Multiple buffer overflows in libpng 1.2.5 and earlier, as used in multiple products, allow remote attackers to execute arbitrary code via malformed PNG images in which (1) the png_handle_tRNS function does not properly validate the length of transparency chunk (tRNS) data, or the (2) png_handle_sBIT or (3) png_handle_hIST functions do not perform sufficient bounds checking.

Aside: a Common Vulnerabilities and Exposures (CVE) is a way to track known vulnerabilities in public software. The list of known vulnerabilities can be searched here: https://cve.mitre.org/cve/cve.html

If you search the CVE's for "png" you will find hundreds of vulnerabilities and attacks just like the one you imagined in your question.

Android StageFright

The StageFright Android vulnerability of April 2015 was very similar: there was a buffer overflow vulnerability in Android's core multimedia library, and by sending a malformed audio/video file by MMS (multimedia message), an attacker could get complete control of the phone.

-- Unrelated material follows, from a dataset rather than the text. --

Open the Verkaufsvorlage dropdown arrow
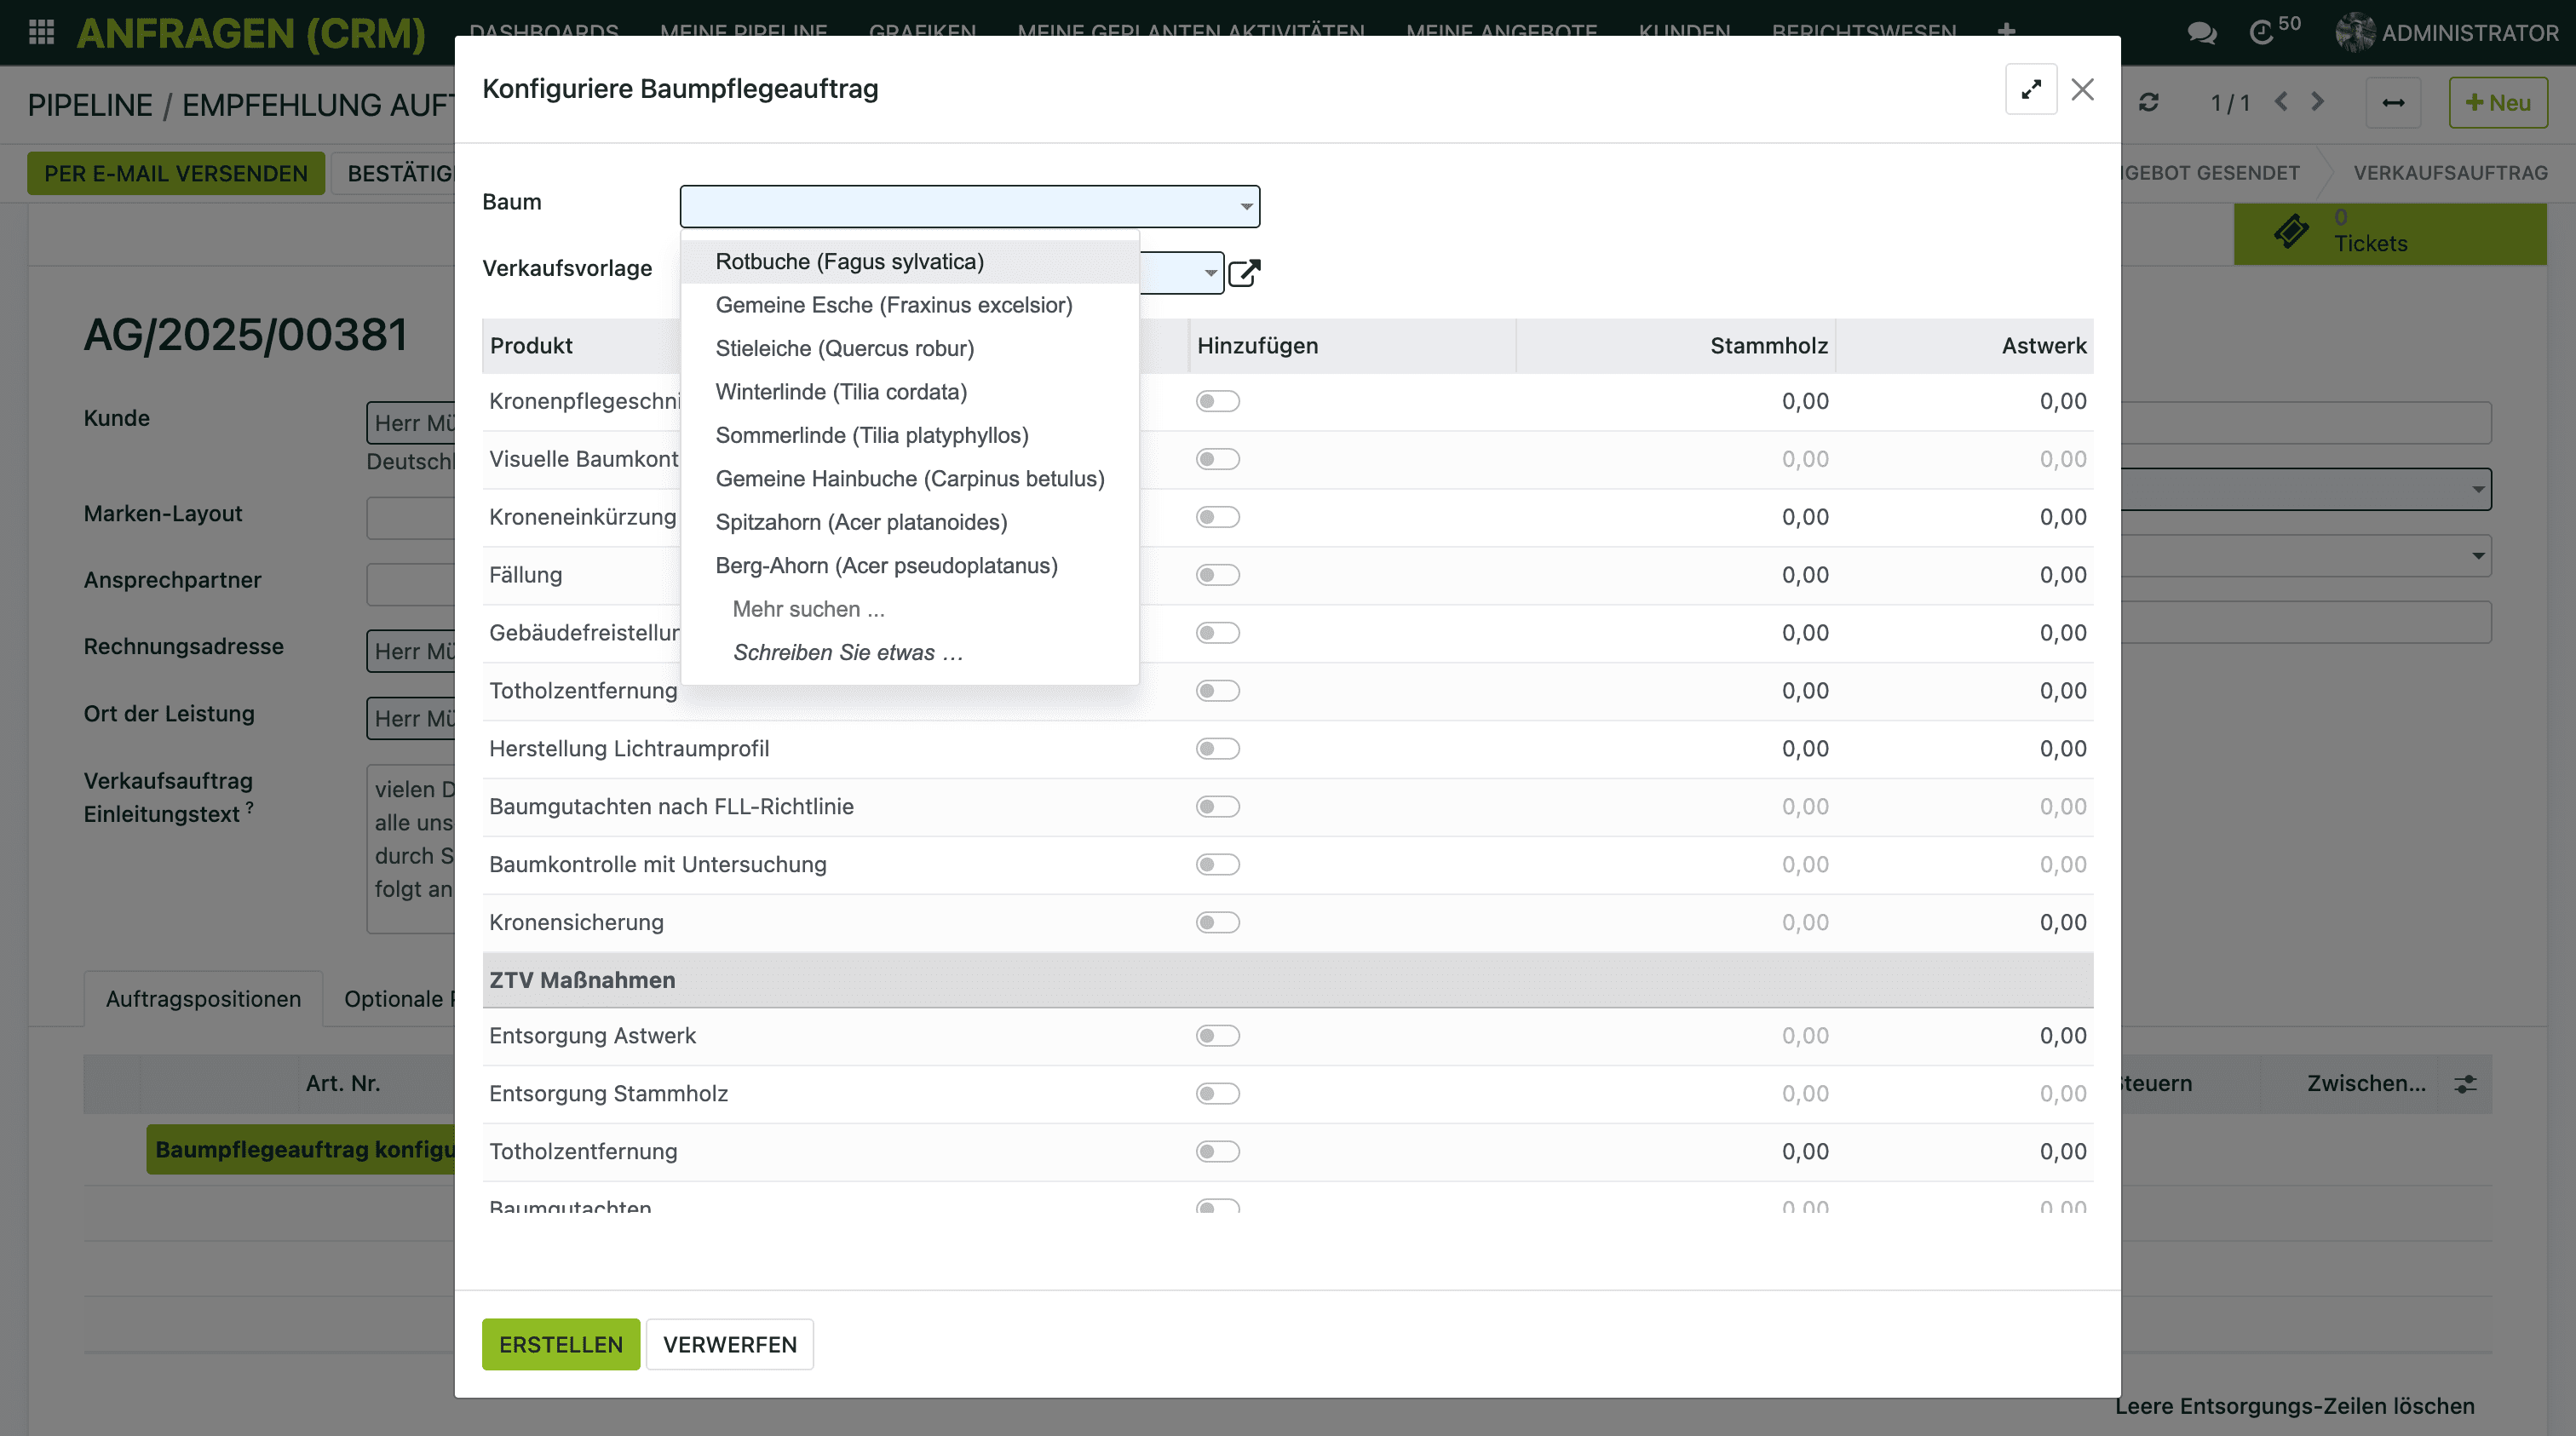 pos(1210,272)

The original exploit for this vulnerability, was for an attacker to send a 3GPP audio / video file in which looked like a valid audio/video file, except that one of the integer fields in the metadata was abnormally large, causing an integer overflow. If the large "integer" actually contained executable code, this could end being run on the phone, which is why this kind of vulnerability is called an "arbitrary code execution vulnerability".

PDF and MS Word exploits

If you search the CVE's for "pdf" or "word" you'll find a whole pile of arbitrary code execution vulnerabilities that people have been able to exploit with those file types (wow - a number of very recent ones for Word too, neat). That's why .pdf and .docx are commonly used as email attachments that carry viruses.

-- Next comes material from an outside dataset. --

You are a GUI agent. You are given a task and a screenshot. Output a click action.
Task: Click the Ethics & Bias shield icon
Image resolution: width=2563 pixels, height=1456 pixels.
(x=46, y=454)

About the StageFright vulnerability, it isn't an SMS but an MMS. SMS is short for Short Message Service, while MMS is short for Multimedia Messaging Service. This means that you can't send a video over SMS. (You can, however, send very basic MDI sounds and black and white images over SMS). Also, a more recent variant, according to the provided Wikipedia link, also uses MP3 files (audio). Another attack vector is actually the Normal.dot file, for Microsoft Word. Adding a macro to it, will execute it before opening a new document. — Ismael Miguel, Apr 06 '16 at 08:24

score 5 · Answer 2 · answered Apr 05 '16 at 22:44

Well, this question is quite broad. But in short:

File extension

Quite a lot of virus simply utilize/-ed windows great feature of hiding file-extensions. E.g. the file someimg.jpg.exe would appear as someimg.jpg to the user, which would open it without knowing he executed malicious code.

More specific hacks

There have been (probably are) some drive-by virus, that utilized a bug in windows image-library that were capable of executing code that was hidden inside the jpg. Flash has been known to be prone to buffer-overflow attacks as well. By inserting a frame that was larger than specified, a buffer-overflow could be caused that allowed code execution. PDF-files on adobe allow embedding of javascript-code, which can be used maliciously as well, and AdobeReader had a bug that allowed execution of embedded executables from within the pdf-file. The list is could be conducted endlessly.

These kinds of hacks require precise knowledge of specific software and it's weakpoints. But there's no option to simply rename a .exe into .jpg and hope that the image-lib will execute it, or anything alike.